» **Task requirements**
Reproduce, with no changes, the line that contains "Open the euro coin payroll icon" and all the lines that come after it in the records.

» **Data**

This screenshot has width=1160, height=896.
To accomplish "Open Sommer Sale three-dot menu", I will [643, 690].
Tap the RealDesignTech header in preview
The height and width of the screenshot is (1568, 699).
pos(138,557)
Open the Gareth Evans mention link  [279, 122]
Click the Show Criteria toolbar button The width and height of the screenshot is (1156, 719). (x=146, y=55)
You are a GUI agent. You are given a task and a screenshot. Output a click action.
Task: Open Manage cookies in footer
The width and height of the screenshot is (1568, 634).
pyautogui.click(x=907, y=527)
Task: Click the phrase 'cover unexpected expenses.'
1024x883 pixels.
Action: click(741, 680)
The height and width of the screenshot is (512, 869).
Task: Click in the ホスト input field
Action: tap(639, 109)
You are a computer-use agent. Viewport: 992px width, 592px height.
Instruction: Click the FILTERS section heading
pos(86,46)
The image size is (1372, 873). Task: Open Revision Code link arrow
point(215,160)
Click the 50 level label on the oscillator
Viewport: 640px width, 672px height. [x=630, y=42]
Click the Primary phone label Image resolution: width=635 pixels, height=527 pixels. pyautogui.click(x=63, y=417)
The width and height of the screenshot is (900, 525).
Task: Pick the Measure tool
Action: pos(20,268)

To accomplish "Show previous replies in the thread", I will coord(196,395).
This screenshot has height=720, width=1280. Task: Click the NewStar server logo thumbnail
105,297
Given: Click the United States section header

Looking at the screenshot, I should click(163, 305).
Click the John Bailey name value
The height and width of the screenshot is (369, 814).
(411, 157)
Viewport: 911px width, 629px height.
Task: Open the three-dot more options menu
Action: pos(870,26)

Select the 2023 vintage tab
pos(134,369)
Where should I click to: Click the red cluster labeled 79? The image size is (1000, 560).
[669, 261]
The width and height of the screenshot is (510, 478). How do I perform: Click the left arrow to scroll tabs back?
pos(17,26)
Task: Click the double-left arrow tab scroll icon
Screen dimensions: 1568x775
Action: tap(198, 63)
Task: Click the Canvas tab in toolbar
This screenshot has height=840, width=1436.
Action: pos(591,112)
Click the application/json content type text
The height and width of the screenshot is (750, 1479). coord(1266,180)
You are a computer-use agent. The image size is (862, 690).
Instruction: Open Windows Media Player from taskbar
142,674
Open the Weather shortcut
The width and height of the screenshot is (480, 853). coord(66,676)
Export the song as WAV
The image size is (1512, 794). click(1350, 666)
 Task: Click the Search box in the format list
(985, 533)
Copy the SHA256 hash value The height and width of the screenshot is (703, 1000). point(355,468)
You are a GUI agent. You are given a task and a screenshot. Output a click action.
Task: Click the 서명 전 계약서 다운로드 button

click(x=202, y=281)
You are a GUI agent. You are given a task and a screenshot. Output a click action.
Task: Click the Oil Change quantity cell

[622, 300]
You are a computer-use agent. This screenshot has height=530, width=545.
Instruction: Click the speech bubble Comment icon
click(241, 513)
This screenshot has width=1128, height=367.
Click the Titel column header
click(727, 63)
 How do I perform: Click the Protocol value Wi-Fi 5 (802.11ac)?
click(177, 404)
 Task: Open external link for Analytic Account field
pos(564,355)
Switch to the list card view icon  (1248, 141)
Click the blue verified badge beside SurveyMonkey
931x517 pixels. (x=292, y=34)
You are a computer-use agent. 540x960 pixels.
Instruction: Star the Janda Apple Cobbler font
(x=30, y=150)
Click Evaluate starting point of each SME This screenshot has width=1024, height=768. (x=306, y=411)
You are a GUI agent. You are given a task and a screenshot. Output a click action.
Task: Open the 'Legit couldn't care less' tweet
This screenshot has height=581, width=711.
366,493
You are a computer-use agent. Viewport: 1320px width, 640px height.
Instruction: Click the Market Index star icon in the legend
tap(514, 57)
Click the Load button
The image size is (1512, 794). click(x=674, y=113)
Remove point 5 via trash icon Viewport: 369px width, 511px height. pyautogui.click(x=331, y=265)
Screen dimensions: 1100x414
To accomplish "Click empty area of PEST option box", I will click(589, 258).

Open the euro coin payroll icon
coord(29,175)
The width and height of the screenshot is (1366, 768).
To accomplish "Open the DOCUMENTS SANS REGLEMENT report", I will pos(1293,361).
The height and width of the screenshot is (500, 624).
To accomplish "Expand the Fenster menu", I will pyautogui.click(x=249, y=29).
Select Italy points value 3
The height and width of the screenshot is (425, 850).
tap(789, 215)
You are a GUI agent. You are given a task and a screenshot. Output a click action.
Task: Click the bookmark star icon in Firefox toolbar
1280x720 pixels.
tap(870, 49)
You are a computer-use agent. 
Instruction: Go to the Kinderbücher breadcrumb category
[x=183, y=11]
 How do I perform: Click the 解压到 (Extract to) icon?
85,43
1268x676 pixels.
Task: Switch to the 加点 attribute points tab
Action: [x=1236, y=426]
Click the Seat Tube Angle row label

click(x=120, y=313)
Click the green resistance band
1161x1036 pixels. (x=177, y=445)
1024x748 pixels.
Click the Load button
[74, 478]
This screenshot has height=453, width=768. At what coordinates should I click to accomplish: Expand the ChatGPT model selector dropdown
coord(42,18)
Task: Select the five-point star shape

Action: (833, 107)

» **Answer to this task**
Open the euro coin payroll icon
coord(29,175)
The width and height of the screenshot is (1366, 768).
To accomplish "Open the DOCUMENTS SANS REGLEMENT report", I will pos(1293,361).
The height and width of the screenshot is (500, 624).
To accomplish "Expand the Fenster menu", I will pyautogui.click(x=249, y=29).
Select Italy points value 3
The height and width of the screenshot is (425, 850).
tap(789, 215)
You are a GUI agent. You are given a task and a screenshot. Output a click action.
Task: Click the bookmark star icon in Firefox toolbar
1280x720 pixels.
tap(870, 49)
You are a computer-use agent. 
Instruction: Go to the Kinderbücher breadcrumb category
[x=183, y=11]
 How do I perform: Click the 解压到 (Extract to) icon?
85,43
1268x676 pixels.
Task: Switch to the 加点 attribute points tab
Action: [x=1236, y=426]
Click the Seat Tube Angle row label

click(x=120, y=313)
Click the green resistance band
1161x1036 pixels. (x=177, y=445)
1024x748 pixels.
Click the Load button
[74, 478]
This screenshot has height=453, width=768. At what coordinates should I click to accomplish: Expand the ChatGPT model selector dropdown
coord(42,18)
Task: Select the five-point star shape

Action: (833, 107)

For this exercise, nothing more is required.